CenturyLink, the third-largest telecommunications and Internet provider in the United States (in terms of lines served) behind AT&T and Verizon, revealed Dec. 8 that it has acquired Canadian disaster recovery software maker DataGardens.
Financial details were not included in the announcement.
CenturyLink, headquartered in Monroe, La., reported $18 billion in revenue in 2012. The company provides communications and data services to residential, business, governmental and wholesale customers.
DataGardens' flagship software suite, SafeHaven, offers customers what is now becoming a hot item: cloud-based Disaster Recovery as a Service (DRaaS).
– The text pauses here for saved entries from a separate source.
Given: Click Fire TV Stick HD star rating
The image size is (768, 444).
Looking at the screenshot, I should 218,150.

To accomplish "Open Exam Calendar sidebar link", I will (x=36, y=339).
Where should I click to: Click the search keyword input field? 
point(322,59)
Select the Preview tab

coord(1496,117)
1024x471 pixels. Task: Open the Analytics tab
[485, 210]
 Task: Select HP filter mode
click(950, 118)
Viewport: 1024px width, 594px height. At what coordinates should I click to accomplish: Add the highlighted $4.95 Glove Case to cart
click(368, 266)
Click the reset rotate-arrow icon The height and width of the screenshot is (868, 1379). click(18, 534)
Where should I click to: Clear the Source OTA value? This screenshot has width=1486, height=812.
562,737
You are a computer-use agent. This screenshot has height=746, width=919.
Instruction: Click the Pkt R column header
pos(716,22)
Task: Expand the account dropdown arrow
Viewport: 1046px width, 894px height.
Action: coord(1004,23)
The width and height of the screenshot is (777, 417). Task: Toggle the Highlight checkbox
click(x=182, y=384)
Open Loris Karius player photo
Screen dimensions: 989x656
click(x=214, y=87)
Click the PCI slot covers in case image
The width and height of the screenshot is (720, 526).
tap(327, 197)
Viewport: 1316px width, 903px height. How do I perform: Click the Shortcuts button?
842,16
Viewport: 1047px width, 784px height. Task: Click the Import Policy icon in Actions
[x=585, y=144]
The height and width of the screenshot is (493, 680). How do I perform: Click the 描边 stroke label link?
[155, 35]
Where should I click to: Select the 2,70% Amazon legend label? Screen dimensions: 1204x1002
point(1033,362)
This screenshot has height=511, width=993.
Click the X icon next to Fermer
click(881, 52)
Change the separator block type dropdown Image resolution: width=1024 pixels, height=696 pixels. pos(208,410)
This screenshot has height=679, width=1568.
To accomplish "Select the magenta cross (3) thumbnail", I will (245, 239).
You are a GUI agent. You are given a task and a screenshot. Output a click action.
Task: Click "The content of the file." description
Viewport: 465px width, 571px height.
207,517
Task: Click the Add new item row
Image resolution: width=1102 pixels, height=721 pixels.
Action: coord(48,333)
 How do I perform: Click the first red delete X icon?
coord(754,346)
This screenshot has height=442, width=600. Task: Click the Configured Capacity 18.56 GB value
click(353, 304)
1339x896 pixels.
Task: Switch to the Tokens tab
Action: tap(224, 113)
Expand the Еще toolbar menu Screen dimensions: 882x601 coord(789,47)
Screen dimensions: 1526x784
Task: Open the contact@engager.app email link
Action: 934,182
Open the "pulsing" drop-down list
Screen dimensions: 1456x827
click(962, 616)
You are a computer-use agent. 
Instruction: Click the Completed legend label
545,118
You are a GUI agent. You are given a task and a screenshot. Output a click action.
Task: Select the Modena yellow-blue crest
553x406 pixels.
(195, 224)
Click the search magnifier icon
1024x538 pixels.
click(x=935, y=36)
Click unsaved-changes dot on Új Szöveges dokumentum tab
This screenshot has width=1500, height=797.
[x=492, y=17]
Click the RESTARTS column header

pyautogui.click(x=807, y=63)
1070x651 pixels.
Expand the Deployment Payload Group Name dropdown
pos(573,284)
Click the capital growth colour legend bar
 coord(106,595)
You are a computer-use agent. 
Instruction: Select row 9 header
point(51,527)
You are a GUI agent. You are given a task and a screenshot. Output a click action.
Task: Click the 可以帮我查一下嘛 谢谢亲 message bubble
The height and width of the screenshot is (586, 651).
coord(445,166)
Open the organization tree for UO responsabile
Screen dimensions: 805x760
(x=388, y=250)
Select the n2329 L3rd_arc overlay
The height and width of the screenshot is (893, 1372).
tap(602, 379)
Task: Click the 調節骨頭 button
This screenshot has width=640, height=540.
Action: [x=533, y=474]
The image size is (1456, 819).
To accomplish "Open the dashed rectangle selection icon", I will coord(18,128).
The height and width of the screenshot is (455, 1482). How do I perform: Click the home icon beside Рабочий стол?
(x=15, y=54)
The new-gen software and surrounding intellectual property will fill a hole in the CenturyLink services list.
Enterprise IT is increasingly turning to DRaaS providers to overcome traditional budget, resource and complexity challenges. Forrester Research's recent Wave report on DRaaS reported the following: "During the past few years, enterprise DRaaS adoption has grown steadily to 19 percent today, with another 22 percent planning to adopt."
At this rate, it won't be long until half or more of all enterprise IT will be subscribing to DR services in the cloud. However, the move to cloud-based DR can be complex in itself, and every company has its own challenges that it might not anticipate.
Go here to see a slide show on deploying DRaaS and accompanying best practices.
CenturyLink, a member of the S&P 500 index, operates as a local exchange carrier and Internet service provider in U.S. markets. It also provides long-distance telephone service.
DataGardens' 15 Edmonton, Alberta-based employees will be joining CenturyLink.